Matt - I'm mostly just giving you a hard time. No hard feelings, I trust.
That said...if your conception of "middle tees" means that from them you'd be enduring "a steady diet of 5-iron off tee and then flip wedge", how bloody far do you hit the ball? I don't think the middle tees are an average of 100 yards ahead of the back tees on any given hole, which is what you seem to be implying.
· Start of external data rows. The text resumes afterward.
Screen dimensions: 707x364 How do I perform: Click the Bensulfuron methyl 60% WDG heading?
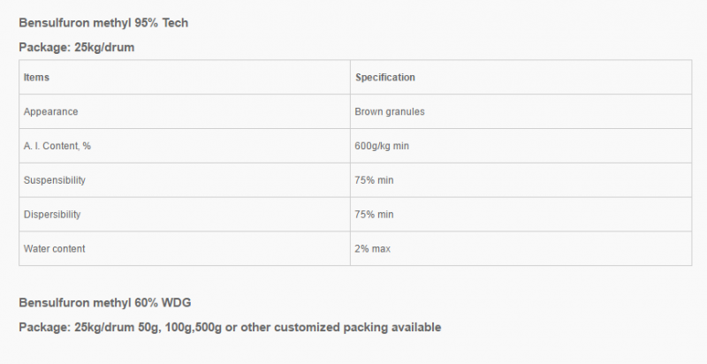[x=105, y=303]
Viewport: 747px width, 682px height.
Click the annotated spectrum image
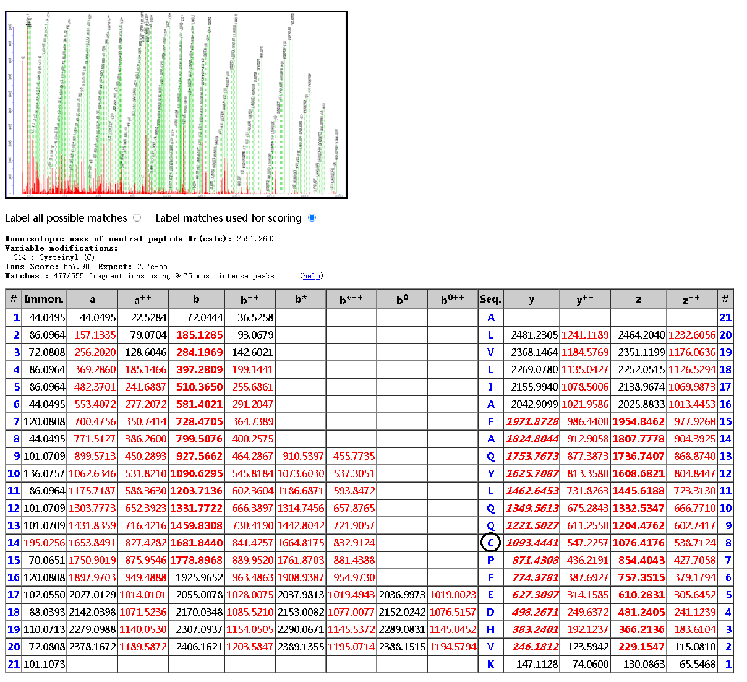click(x=176, y=105)
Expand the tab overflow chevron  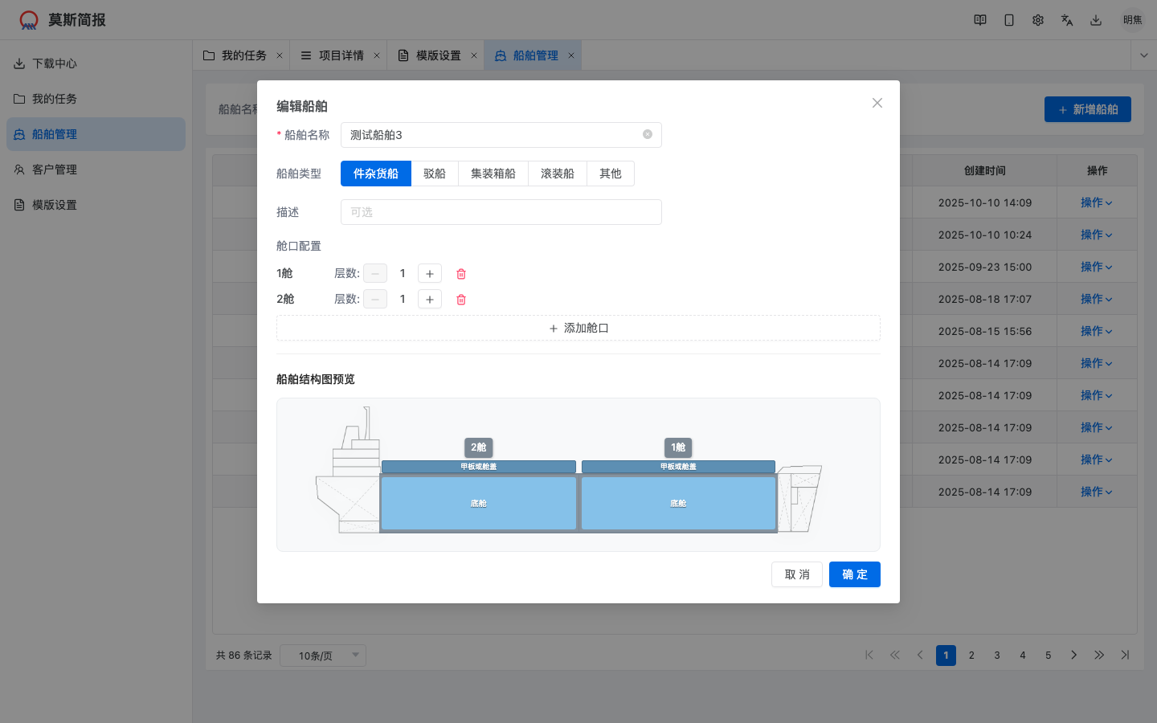(x=1143, y=55)
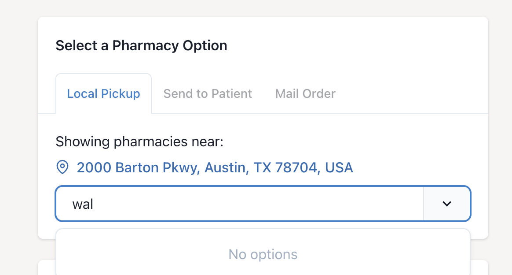Select the Local Pickup tab

[103, 93]
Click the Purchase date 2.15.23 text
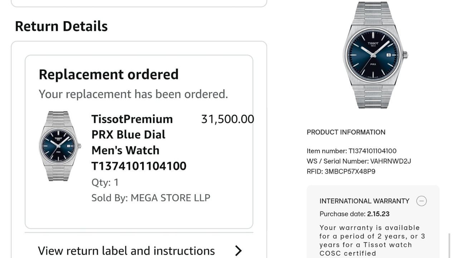Viewport: 458px width, 258px height. click(354, 214)
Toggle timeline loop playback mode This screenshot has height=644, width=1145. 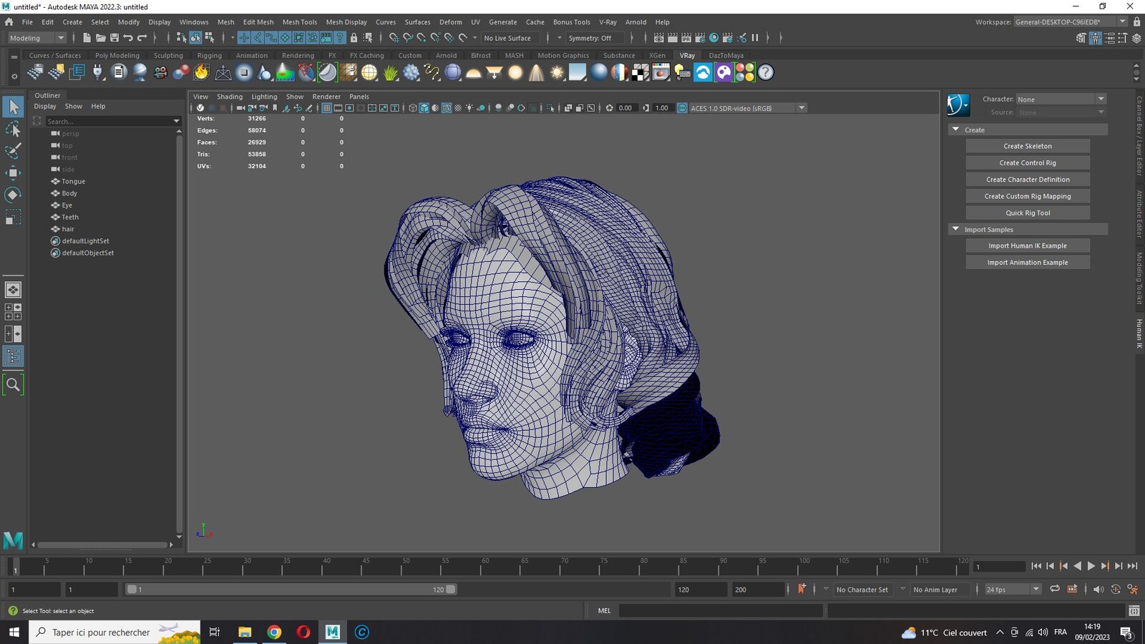click(1054, 589)
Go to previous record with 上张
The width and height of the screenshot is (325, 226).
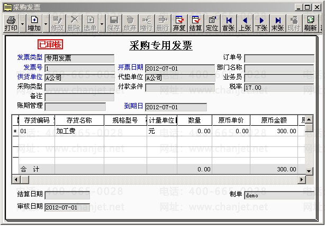[245, 23]
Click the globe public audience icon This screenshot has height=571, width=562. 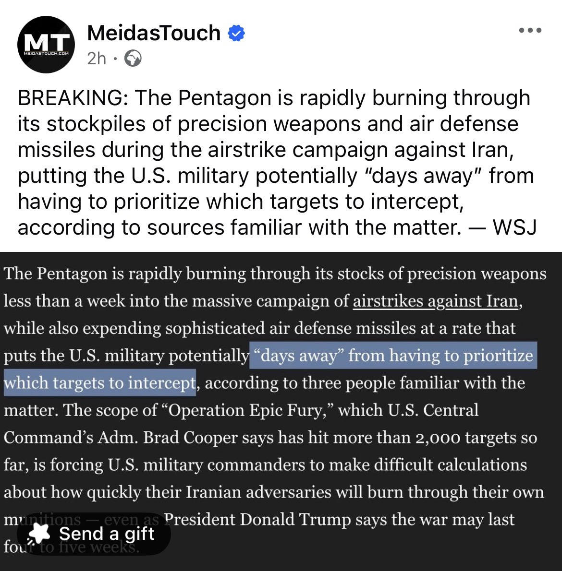tap(133, 59)
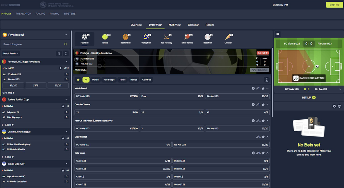Click the betslip trash delete icon
The width and height of the screenshot is (344, 188).
point(339,106)
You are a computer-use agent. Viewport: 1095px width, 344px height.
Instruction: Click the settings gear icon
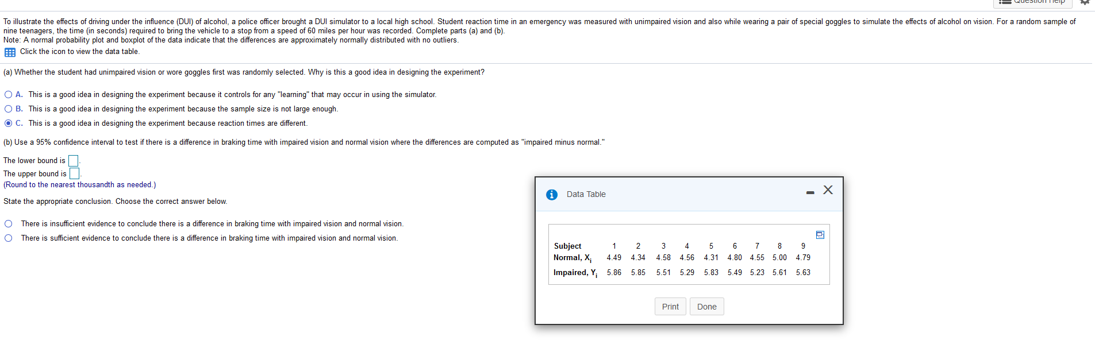point(1086,3)
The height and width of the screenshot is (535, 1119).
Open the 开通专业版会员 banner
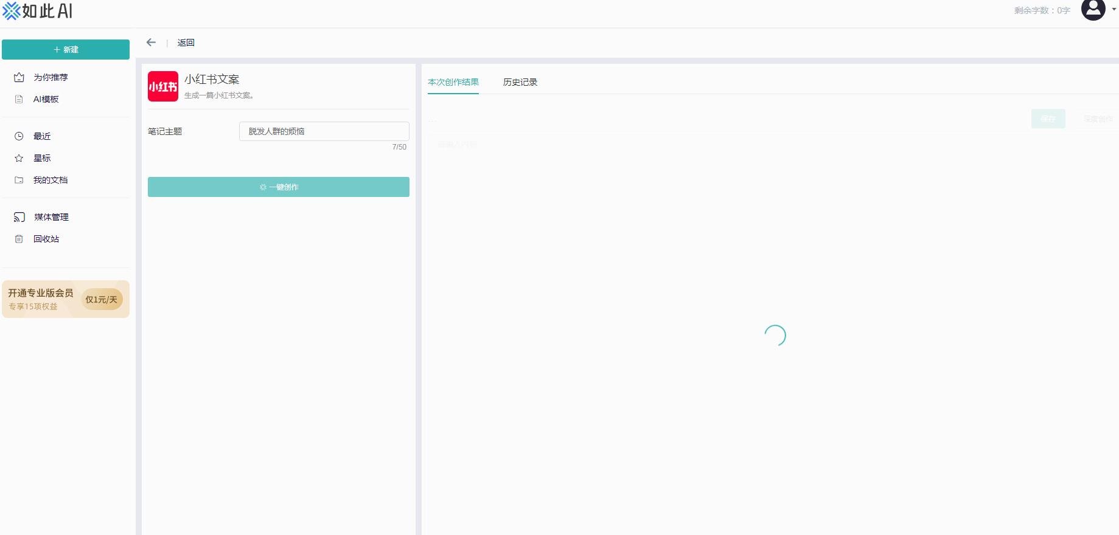(x=41, y=299)
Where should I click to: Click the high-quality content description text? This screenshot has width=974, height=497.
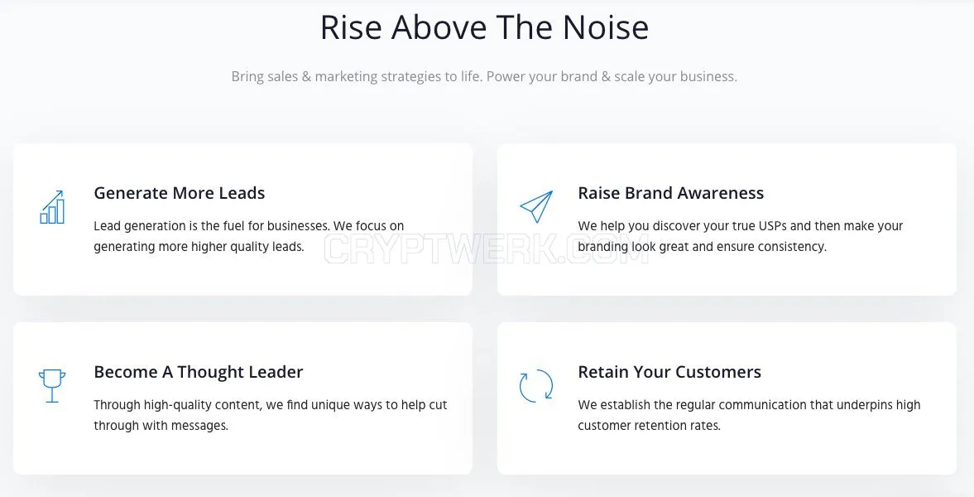pos(271,415)
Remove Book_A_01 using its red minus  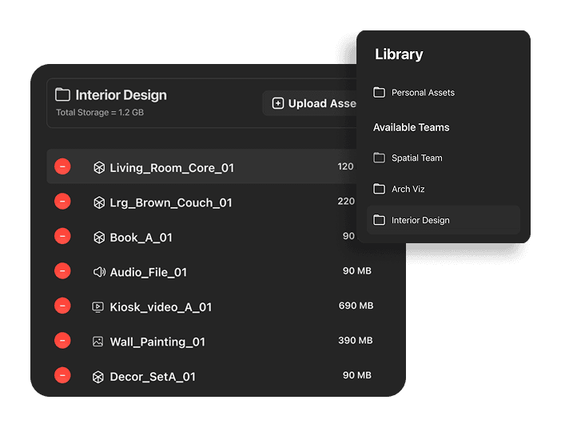coord(62,236)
I still don't fully buy the argument about "playing the entire golf course". Every time you play a given hole, you usually only "play" on tiny segments of the hole - the spot your drive landed, the spot your second shot landed, and so on. "Playing the entire golf course" is, I believe, actually code for "facing the same hazards that (insert pro's name here) would if he was playing from the tips." Let me give you a stereotypical hole...a par 4, 430 from the tips, 400 from the middle tee. From the tips, a 250-yard carry with the driver might land in one of two fairway bunkers flanking the ideal landing area; from the middle tees, the carry (presuming that you hit your drive well enough to carry 250) doesn't have to worry about bunkers but does have a slightly narrower fairway to contend with. If you, the long hitter, play from the middle tee, you still have troubles to worry about - they just aren't the same troubles that the pro sees. By the same token, whether I (and my 210-yard carry off the tee, if I'm lucky) play the course from the middle or the back tees, I'm also not going to face the same trouble that the pro does, because I'm not long enough to reach it. I'll have my own troubles to contend with. And believe me, a steady diet of driver + long iron approach is a lot harder to live with than the 5-iron + flip wedge diet to which you refer (and yours is theoretical, whereas mine is a day-to-day reality).
But you know what? I play from the tees I'm asked to play at, and I deal with it. Which, incidentally, is exactly what every British golfer I've ever known does, even the very best of them. Nobody complains about being too long for a given golf course - they just go out and try to shoot the best score that they can. Honestly, if you really think that playing from the middle tees makes the game too boring for you, I'm sure you can find some ladies' golf balls or a persimmon driver to play with that will allow you to have your cake and eat it ,too.
There are *always* ways to hit the ball shorter; for those of us not blessed with the muscles and/or swing technique to hit the ball a long way, there isn't much we can do (in the present tense) to hit the ball longer.
As to the slow play argument - well, of course there are other ways to speed up play than force people to play from forward tees. Of course, other golfers will find those other remedies just as unacceptable as some of you find this one, which is in part why American golf is in the state it's in. Color me cynical! I'm merely suggesting that this is one way of doing it which might be easier to enforce than many others. Yes, slow play is a terrible disease. But are you willing enough to make a sacrifice of your own to help combat it? (FWIW, I have - I used to take two full practice swings before every shot I hit, now my pre-shot routine is down to one semi-waggle and a quick look at my line from behind the ball.)
Mike - sorry if your initial thread has been hijacked. It happens.
I agree with all of your other sentiments about multiple tees as well, as it happens. The really awful thing in my mind is trying to squeeze the scorecard from one of these courses with six sets of tees in your back pocket - it won't fit, because in having to display six sets of yardages on the card they have to blow it up 150 or 200 percent! And to have six sets of tees you have to have six different colors, which is another pet peeve - it used to be that you had red tees up front, white tees in the middle, blue tees in the back and possibly a yellow/gold set of championship tees, but now I see any number of courses with tee designations well removed from primary colors or, worse, tees not named after colors at all, so that you have to remember that you're playing from the "Nicklaus" tees or the "Shakespeare" tees or who-knows-what-else. Yuck.